When will the code for pre-training model and training BPE tokenizer be available? #74

Closed a-green-hand-jack closed 1 month ago

a-green-hand-jack commented 3 months ago

Dear Authors:

I noticed that you have not yet made public the code for pretraining the model and training the BPE Tokenizer. I am very interested in this aspect and would like to inquire when you plan to release this code.

Additionally, I would like to know the time it took for you to train the Tokenizer.

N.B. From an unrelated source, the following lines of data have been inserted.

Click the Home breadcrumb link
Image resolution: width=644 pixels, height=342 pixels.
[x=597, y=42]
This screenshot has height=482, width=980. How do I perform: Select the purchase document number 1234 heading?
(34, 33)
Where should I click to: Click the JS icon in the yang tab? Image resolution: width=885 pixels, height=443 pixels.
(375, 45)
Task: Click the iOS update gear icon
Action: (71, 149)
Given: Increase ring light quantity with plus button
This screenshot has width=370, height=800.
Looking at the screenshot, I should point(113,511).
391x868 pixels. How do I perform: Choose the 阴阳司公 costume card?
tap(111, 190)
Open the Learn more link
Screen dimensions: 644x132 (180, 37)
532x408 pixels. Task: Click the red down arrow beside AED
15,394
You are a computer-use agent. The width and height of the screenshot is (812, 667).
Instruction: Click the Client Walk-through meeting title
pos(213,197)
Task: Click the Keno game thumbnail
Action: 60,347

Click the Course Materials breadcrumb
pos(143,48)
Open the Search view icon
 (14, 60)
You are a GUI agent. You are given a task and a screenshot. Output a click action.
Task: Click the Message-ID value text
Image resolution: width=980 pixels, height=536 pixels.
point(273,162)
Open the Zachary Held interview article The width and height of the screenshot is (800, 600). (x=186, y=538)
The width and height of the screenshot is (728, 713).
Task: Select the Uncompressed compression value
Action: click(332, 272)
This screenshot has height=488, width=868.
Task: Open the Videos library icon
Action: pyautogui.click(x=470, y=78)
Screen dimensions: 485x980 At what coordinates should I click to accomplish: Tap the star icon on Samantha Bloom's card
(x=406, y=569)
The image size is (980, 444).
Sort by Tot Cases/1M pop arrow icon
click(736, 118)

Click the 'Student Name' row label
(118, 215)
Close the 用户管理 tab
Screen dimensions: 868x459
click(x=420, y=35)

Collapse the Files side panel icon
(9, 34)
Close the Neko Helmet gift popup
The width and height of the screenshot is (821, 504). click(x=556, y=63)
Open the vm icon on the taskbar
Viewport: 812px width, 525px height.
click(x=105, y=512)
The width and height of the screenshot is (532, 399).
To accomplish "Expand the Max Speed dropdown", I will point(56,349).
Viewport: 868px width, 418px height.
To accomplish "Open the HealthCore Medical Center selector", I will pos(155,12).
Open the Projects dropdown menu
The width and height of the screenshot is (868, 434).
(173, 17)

This information would help me understand your workflow and make necessary arrangements in my environment.

Thank you for your time and effort!

Zhihan1996 commented 1 month ago

Sorry for this super late reply!

Please refer to #76 for more information about pre-training.

For the tokenizer training, please see this scripts.

import argparse
from tokenizers import Tokenizer
from tokenizers.models import BPE
from tokenizers.trainers import BpeTrainer
from tokenizers.pre_tokenizers import Whitespace
from tokenizers.processors import TemplateProcessing
import os
import glob
import json
from multiprocessing import Pool, cpu_count
from pathlib import Path

def main(args):
    # paths = [str(x) for x in Path('/home/zhihan/dnabert_xl/splits').glob('**/*.fa')]
    paths = ["/home/user/local-private-zhihan/data/DNABERT-2/tokenizer/train.txt"]
    postfix = "_multi"

    vocab_size = args.vocab_size
    tokenizer = Tokenizer(BPE(unk_token="[UNK]"))
    trainer = BpeTrainer(special_tokens=["[UNK]", "[CLS]", "[SEP]", "[PAD]", "[MASK]"], vocab_size = vocab_size, min_frequency=2)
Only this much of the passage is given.